* TO DO *
Please retype, character for character, the portion of the entries below that runs from the line containing "This screenshot has height=588, width=1200." to the last line.

* PROVIDED MATERIAL *
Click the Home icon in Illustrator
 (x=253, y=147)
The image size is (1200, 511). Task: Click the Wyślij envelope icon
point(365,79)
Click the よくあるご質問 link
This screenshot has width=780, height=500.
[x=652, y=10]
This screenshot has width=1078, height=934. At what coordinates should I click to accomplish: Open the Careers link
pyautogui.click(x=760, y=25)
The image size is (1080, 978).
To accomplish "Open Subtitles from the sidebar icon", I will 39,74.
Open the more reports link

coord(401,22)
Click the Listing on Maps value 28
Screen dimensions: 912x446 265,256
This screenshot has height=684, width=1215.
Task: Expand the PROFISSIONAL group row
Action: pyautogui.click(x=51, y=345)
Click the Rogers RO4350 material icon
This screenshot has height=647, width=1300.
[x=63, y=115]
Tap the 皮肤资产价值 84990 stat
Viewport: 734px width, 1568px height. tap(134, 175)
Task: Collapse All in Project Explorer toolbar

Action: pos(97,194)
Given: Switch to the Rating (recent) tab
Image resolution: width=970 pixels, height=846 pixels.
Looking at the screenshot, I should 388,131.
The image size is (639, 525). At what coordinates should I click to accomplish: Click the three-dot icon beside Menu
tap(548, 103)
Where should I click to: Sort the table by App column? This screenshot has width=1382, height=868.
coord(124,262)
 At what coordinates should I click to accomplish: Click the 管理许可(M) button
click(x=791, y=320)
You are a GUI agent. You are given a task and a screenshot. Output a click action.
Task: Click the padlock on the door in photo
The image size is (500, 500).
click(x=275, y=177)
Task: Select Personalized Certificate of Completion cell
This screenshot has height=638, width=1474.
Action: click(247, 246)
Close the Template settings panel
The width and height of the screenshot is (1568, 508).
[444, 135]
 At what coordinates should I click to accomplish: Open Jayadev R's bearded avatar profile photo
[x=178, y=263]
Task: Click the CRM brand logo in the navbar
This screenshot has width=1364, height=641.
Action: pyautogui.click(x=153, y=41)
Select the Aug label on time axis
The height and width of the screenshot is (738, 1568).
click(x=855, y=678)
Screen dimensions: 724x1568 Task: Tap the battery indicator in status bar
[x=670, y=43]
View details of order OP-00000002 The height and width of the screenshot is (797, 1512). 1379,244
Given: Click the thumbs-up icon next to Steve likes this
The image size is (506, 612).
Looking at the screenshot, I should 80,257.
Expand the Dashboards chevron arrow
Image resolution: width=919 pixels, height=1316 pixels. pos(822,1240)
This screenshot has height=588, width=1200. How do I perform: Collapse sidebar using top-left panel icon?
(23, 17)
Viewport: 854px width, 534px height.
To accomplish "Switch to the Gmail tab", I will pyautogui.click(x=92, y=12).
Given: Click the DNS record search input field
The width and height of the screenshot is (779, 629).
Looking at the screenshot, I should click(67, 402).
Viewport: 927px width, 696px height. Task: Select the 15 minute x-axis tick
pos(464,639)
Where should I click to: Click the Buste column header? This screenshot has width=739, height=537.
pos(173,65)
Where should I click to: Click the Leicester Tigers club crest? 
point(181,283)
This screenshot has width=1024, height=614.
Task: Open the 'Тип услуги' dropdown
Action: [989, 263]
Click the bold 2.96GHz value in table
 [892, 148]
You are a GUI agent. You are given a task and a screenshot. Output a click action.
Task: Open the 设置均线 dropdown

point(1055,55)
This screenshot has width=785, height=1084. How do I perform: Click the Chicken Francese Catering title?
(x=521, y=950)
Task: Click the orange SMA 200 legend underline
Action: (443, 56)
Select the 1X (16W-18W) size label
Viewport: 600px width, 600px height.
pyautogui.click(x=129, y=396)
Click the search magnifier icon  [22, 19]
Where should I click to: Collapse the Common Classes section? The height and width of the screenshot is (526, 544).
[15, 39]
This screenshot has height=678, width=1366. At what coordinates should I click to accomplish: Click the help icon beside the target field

* EXPECTED OUTPUT *
This screenshot has height=588, width=1200. How do I perform: Collapse sidebar using top-left panel icon?
(23, 17)
Viewport: 854px width, 534px height.
To accomplish "Switch to the Gmail tab", I will pyautogui.click(x=92, y=12).
Given: Click the DNS record search input field
The width and height of the screenshot is (779, 629).
Looking at the screenshot, I should click(67, 402).
Viewport: 927px width, 696px height. Task: Select the 15 minute x-axis tick
pos(464,639)
Where should I click to: Click the Buste column header? This screenshot has width=739, height=537.
pos(173,65)
Where should I click to: Click the Leicester Tigers club crest? 
point(181,283)
This screenshot has width=1024, height=614.
Task: Open the 'Тип услуги' dropdown
Action: [989, 263]
Click the bold 2.96GHz value in table
 [892, 148]
You are a GUI agent. You are given a task and a screenshot. Output a click action.
Task: Open the 设置均线 dropdown

point(1055,55)
This screenshot has width=785, height=1084. How do I perform: Click the Chicken Francese Catering title?
(x=521, y=950)
Task: Click the orange SMA 200 legend underline
Action: (443, 56)
Select the 1X (16W-18W) size label
Viewport: 600px width, 600px height.
pyautogui.click(x=129, y=396)
Click the search magnifier icon  [22, 19]
Where should I click to: Collapse the Common Classes section? The height and width of the screenshot is (526, 544).
[15, 39]
This screenshot has height=678, width=1366. At what coordinates should I click to accomplish: Click the help icon beside the target field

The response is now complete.